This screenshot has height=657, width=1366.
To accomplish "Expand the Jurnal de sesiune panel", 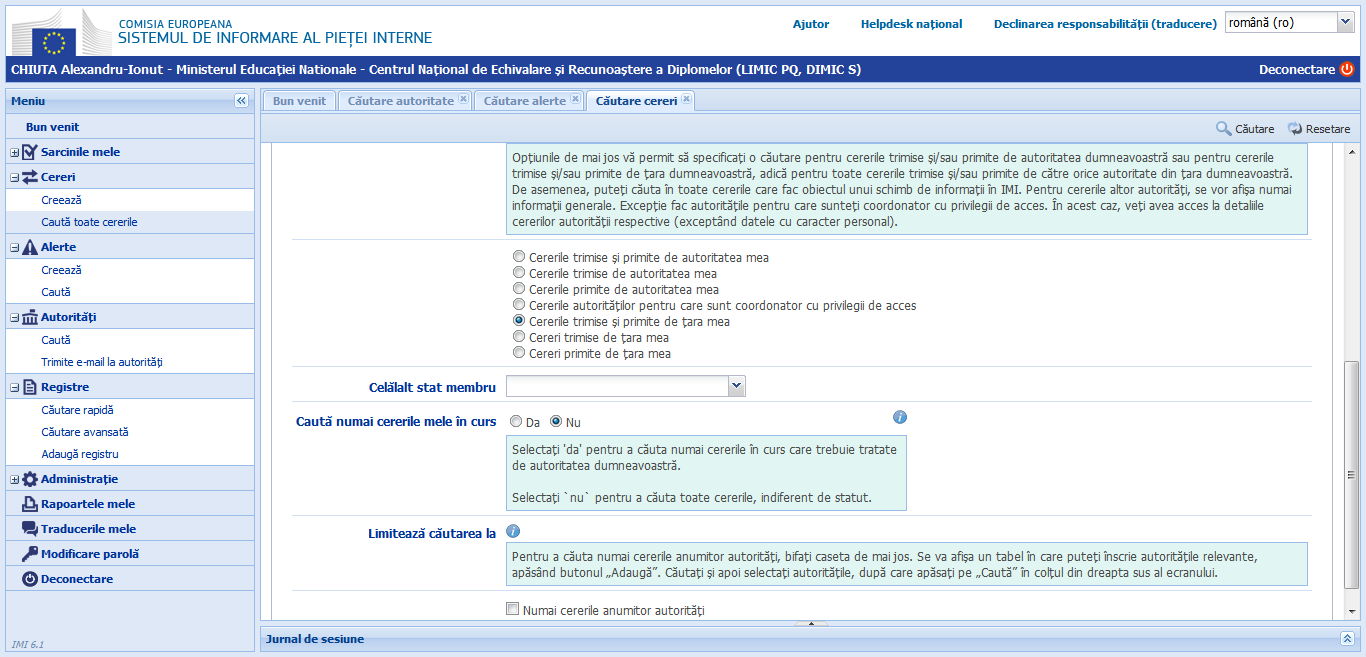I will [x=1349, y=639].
--
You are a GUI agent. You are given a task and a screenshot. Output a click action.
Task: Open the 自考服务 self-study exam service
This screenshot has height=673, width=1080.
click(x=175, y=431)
...
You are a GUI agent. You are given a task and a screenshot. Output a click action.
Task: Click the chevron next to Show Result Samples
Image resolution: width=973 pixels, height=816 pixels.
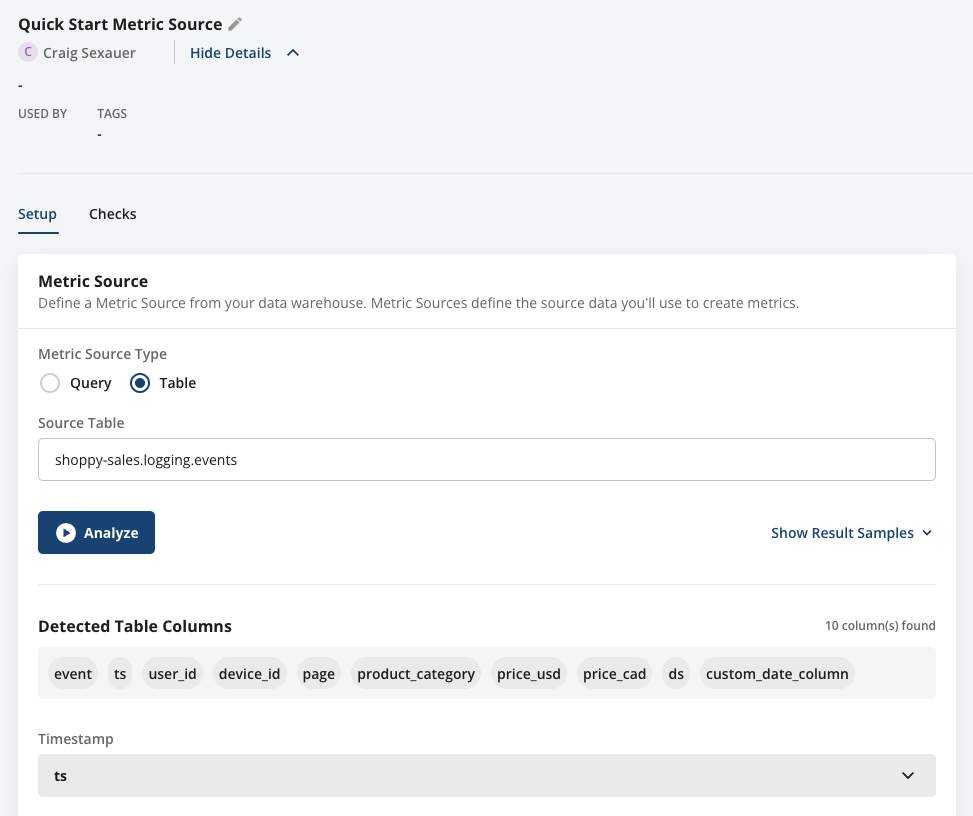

Problem details =>
Everything from the line with "Task: Click the" through the line with "Image resolution: width=973" should be written out exactly as it appears above, end lines included, and nothing outside that range.

Answer to this problem =>
Task: Click the chevron next to Show Result Samples
Image resolution: width=973 pixels, height=816 pixels.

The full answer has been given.